I solved it! This is the solution for undirected graphs, adding direction is easy afterwards.
In each vertex I keep a special adjacency list. It is a list (double linked, for easy insertion/deletion) whose elements are "slots":
class Slot {
Slot prev, next; // pointers to the other slots in the list
Slot other_end; // the other end of the edge: not a vertex, but a Slot!
Vertex other_vertex; // the actual vertex at the other end
void kill() {
if (next!=null) next.kill(); // recursion
other_end.pop_out();
}
void pop_out() {
if (next!=null) next.prev = prev;
if (prev!=null) prev.next = next;
else other_end.other_vertex.slot_list = next; // in case this slot is the
// first in its list, I need
// to adjust the vertex's
// slot_list pointer.
// other_end.other_vertex is actually the vertex to which this slot belongs;
// but this slot doesn't know it, so I have to go around like this.
}
}
So basically each edge is represented by two slots, cross-pointing one to each other. And each vertex has a list of such slots.
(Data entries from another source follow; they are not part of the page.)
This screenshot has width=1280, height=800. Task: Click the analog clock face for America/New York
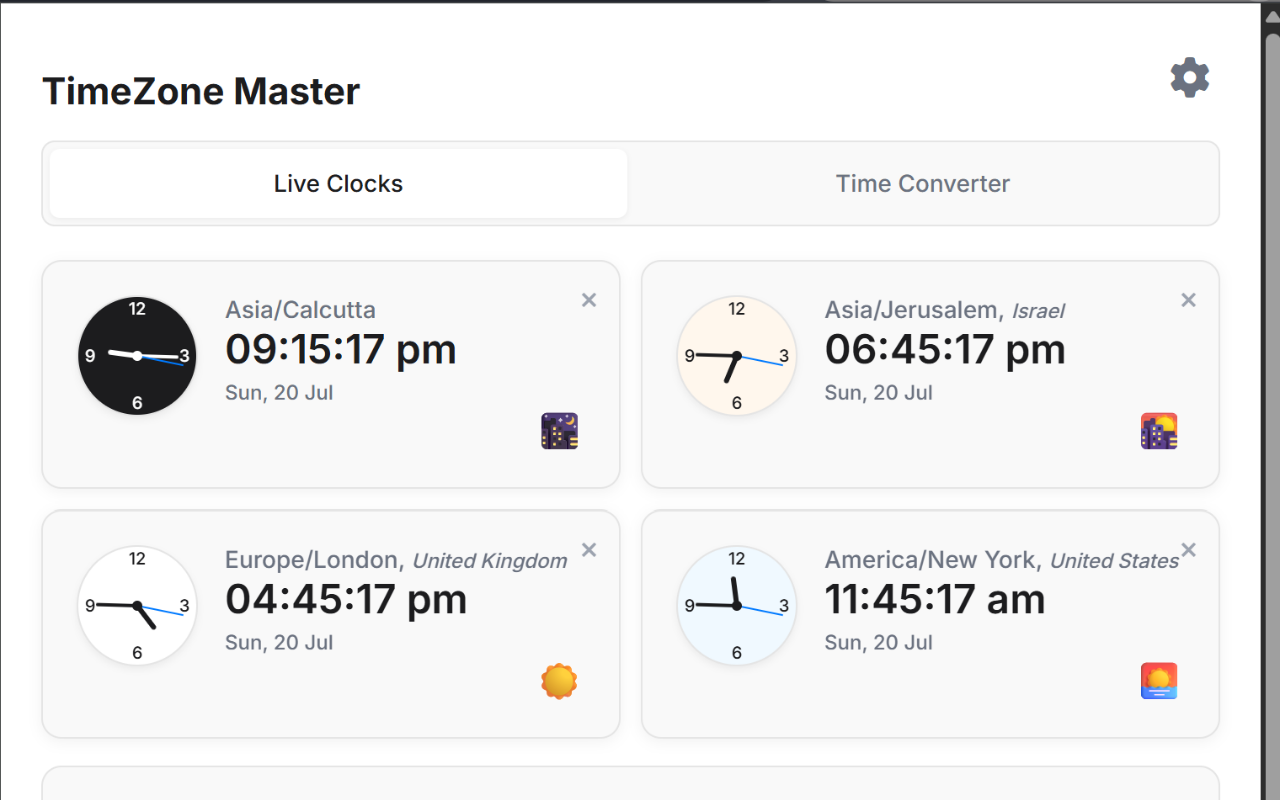[x=737, y=605]
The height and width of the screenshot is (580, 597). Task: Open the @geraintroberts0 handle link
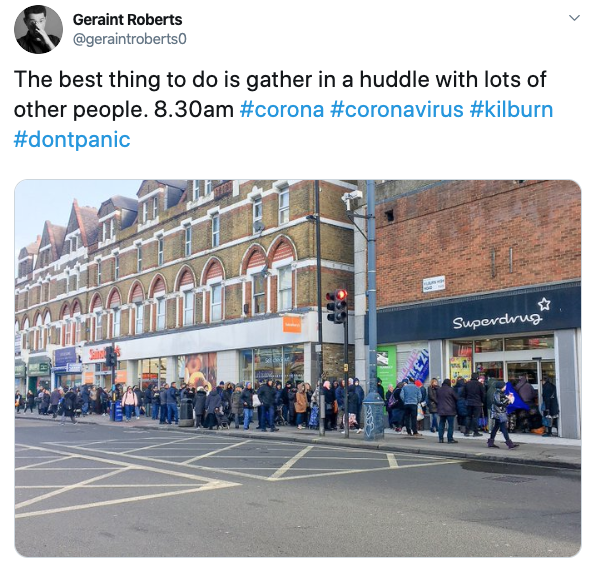click(129, 39)
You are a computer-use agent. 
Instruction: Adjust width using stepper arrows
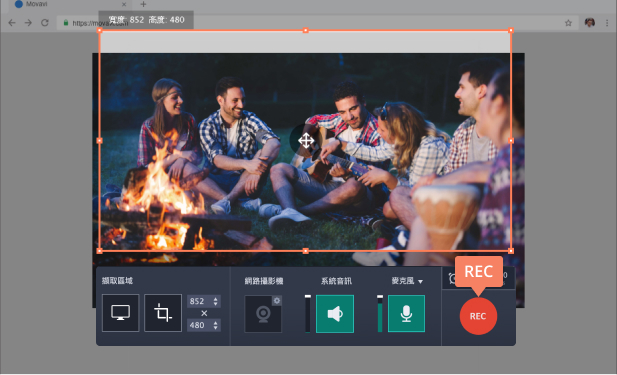coord(216,301)
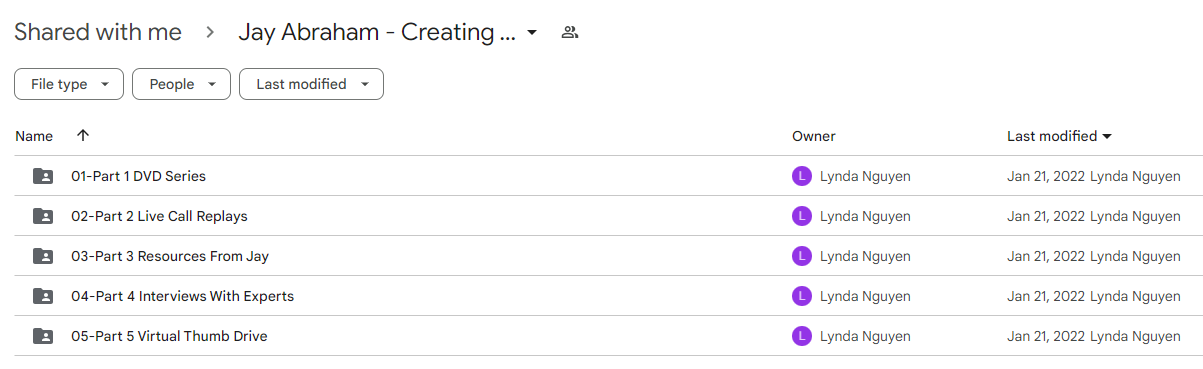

When a vertex is killed, it sends recursively a "kill" signal up its slot list. Each slot responds by destroying its other_end (which graciously pops out from the neighbor's list, mending the prev/next pointers behind).
This way a vertex plus all its edges are deleted without any searching. The price I have to pay is memory: instead of 3 pointers (prev, next and vertex for a regular double linked adjacency list), I have to keep 4 pointers (prev, next, vertex and other_end).
This is the basic idea. For directed graphs, I only have to distinguish somehow between IN slots and OUT slots. Probably by dividing each vertex's adjacency list in two separate lists: IN_slot_list and OUT_slot_list.